(Stored items)
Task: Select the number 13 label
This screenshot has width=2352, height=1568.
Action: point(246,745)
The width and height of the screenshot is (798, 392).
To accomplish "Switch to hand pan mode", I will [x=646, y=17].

INSTRUCTIONS TO FOLLOW - So that nothing is lost, write out each record exactly as it appears above.

RESPONSE BELOW -
Task: Select the number 13 label
This screenshot has width=2352, height=1568.
Action: point(246,745)
The width and height of the screenshot is (798, 392).
To accomplish "Switch to hand pan mode", I will [x=646, y=17].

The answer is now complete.